Hmmm I wonder if I need to try a new kernel or a different rom to see if I can get it working then. I've tried over and over with no success. My google talk works fine to my wifes phone as well. I just cant get hangouts working. My friends stratosphere however doesn't have video chat in google talk to test that out.


----------



## esoomenona (Nov 2, 2011)

I have the same problem. Talk works fine, but can't get Hangouts to work. It's pretty annoying, because I wanted to be able to have hangouts with all my friends. But if I can't get it to work before I try pushing them to use it, then it won't ever happen.


----------



## sabbotage (Jun 15, 2011)

esoomenona said:


> I have the same problem. Talk works fine, but can't get Hangouts to work. It's pretty annoying, because I wanted to be able to have hangouts with all my friends. But if I can't get it to work before I try pushing them to use it, then it won't ever happen.


I see in your sig that you are running francos kernel. I'm also running that kernel. I wonder if it could be kernel related......


----------



## esoomenona (Nov 2, 2011)

But you stated you tried it on stock and it didn't work either. Also, IIRC, people using Gummy couldn't get it to work as well, and that runs on Imoseyon's kernel. So I kind of feel it's not kernel related.


----------



## sabbotage (Jun 15, 2011)

esoomenona said:


> But you stated you tried it on stock and it didn't work either. Also, IIRC, people using Gummy couldn't get it to work as well, and that runs on Imoseyon's kernel. So I kind of feel it's not kernel related.
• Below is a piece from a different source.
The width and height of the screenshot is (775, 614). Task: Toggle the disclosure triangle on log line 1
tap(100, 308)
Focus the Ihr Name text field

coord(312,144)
Yeah I did, but just not to the extent that I have on 4.0.3 roms. And I have always been running francos kernels so I thought maybe that could be a variable.


----------



## esoomenona (Nov 2, 2011)

It could be. I haven't tried it on anything else but franco's kernel as well. Perhaps, if I'm feeling up to it, I'll try loading up my backup of 4.0.2 stock and trying it out tonight. Maybe also try another kernel, see if I can weed out the kernel as being the problem.


----------



## xmafro (Jan 24, 2012)

Same issue. Shows "green room", hit "join hangout" button, then I see me in the lower corner and nothing else. Running Codename Android 1.1.1 with gtmartins-Mac-Pro #1 kernel.


----------



## xmafro (Jan 24, 2012)

Was able to fix the issue. Used TiBU to set G+ as a user app instead of a system app. Then uninstalled and did a fresh install from market.


----------



## esoomenona (Nov 2, 2011)

xmafro said:


> Was able to fix the issue. Used TiBU to set G+ as a user app instead of a system app. Then uninstalled and did a fresh install from market.
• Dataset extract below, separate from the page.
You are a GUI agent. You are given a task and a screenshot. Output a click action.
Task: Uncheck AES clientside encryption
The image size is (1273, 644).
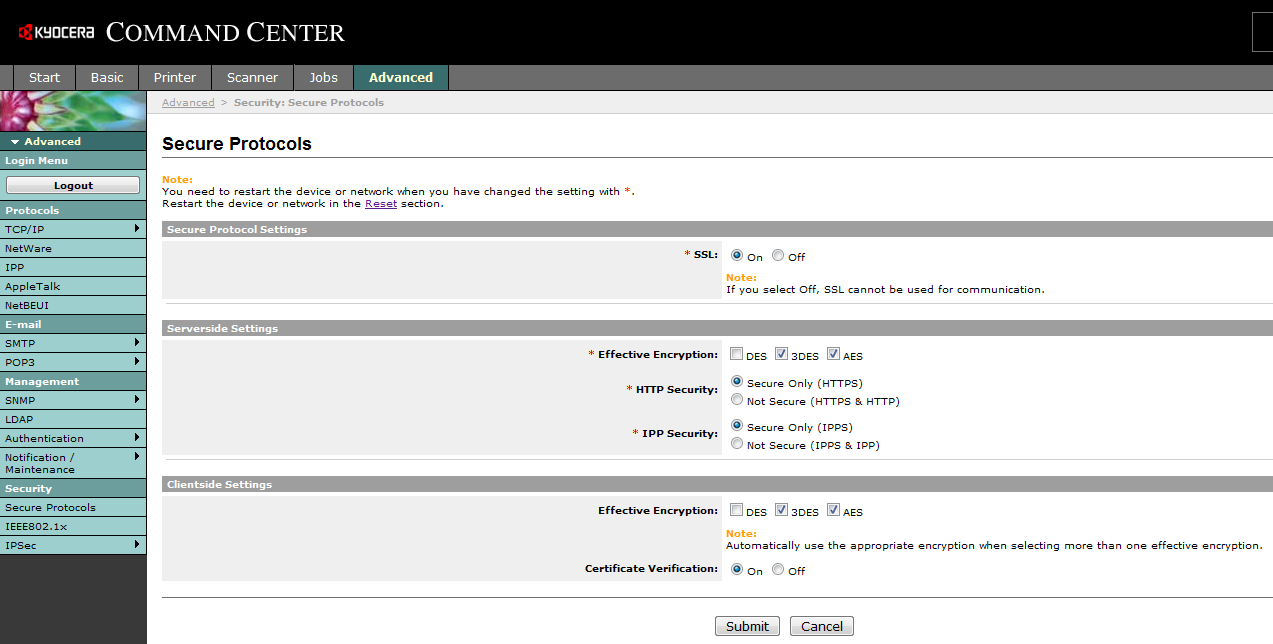pos(833,510)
So holy crap, that actually worked. I am now in the process of getting all of my friends on Google+ so we can all hangout. Thank you for figuring that out.


----------



## xmafro (Jan 24, 2012)

That was my reaction too!


----------



## sabbotage (Jun 15, 2011)

xmafro said:


> Was able to fix the issue. Used TiBU to set G+ as a user app instead of a system app. Then uninstalled and did a fresh install from market.


Thanks for finding this! I can't imagine how this fixes it but I'm gonna try it!

Sent from my Galaxy Nexus using Tapatalk


----------



## sabbotage (Jun 15, 2011)

esoomenona said:


> So holy crap, that actually worked. I am now in the process of getting all of my friends on Google+ so we can all hangout. Thank you for figuring that out.


I tried this last night and it worked for me as well! w00t! Apparently Google+ doesn't like to be a system app for some reason on some phones.


----------